• _PAGE EXTRACT_:
☆ ☆ ☆

LGBT Violence Prevention Project
Cultural Differences | STDs and HIV | Resources | Tufts LGBT Center
Relationship Violence
Definition
Relationship Violence is defined as intentionally violent or controlling behavior by a person who is currently or was previously in a relationship with the victim. Relationship Violence includes actual or threatened physical injury, sexual assault, psychological abuse, economic control and/or progressive social isolation.
Many of the characteristics of violent relationships or elements of relationship violence for *queer folks are much like those for what people commonly refer to as hetero-sexual or opposite-gendered couples.
These issues are complicated by a number of factors:
Because LGBT persons often face external oppression, hostility and persons who are uninformed about their lives and relationships, dealing with relationship violence can carry a unique burden or stigma manifesting in the following ways:
- Underreporting - contributing to a lack of a clear picture of queer relationship violence
- Fear of revealing their sexual orientation or the nature of their relationship
- Untrained or uninformed clinicians
- Secrecy - further invisibility or marginalization
- Self-hating on top of the discrimination
- Lack of visibility and history of queer motivated violence...

☆ ☆ ☆

• _EXERCISE DATA_:
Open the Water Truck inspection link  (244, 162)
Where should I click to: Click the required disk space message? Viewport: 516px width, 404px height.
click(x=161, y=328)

☆ ☆ ☆

• _COMPLETE THE FOLLOWING_:
1. Could you summarize the relationship violence page in two sentences?
2. Will you carry the relationship violence page forward from its final line?
This material has no connection to the relationship violence page.

• _EXPECTED RESPONSES_:
1. The page defines relationship violence as intentionally violent or controlling behavior by a current or former partner, including physical injury, sexual assault, psychological abuse, economic control, and social isolation, and says it looks much the same for queer people as for opposite-gendered couples. Because LGBT people often face outside oppression and hostility, the page says dealing with this violence carries a unique burden, seen in underreporting, fear of revealing one's orientation or relationship, untrained clinicians, secrecy, self-hatred, and a lack of visibility.

2.
For many queer people imagining a life free of violence can be difficult when faced with not only the threat of violence in their public life, but also within their personal relationship.
Tufts University is there for you...
Some of this is true for Tufts, but our campus is unique in that we have a model violence prevention project, a well funded LGBT center, housing for queer people, highly skilled and trained clinicians, faculty and police within a community that supports you.
* - We define queer relationships as any combination of LGBT or questioning in a romantic or affectionate relationships.
How is relationship violence unique for LGBT individuals and their allies?
Several important aspects of lesbian, bisexual, and gay relationships mean relationship violence is often experienced differently:
- In same-sex abuse, an additional form of emotional abuse for someone who is gay, lesbian, or bisexual may be to "out" them at work or to family or friends.
- Local resources for relationship violence in the GLBT community are often scarce and many traditional relationship violence services lack the training, sensitivity, and expertise to adequately recognize and address abusive GLBT relationships.
- A queer individual who is being battered must overcome homophobia and denial of the issue of battering. Lesbians, bisexuals and gay men who have been abused have much more difficulty in finding sources of support than heterosexual women who are battered by their male partners.
- It is frequently incorrectly assumed that lesbian, bi and gay abuse must be "mutual." It is not often seen as being mutual in heterosexual battering.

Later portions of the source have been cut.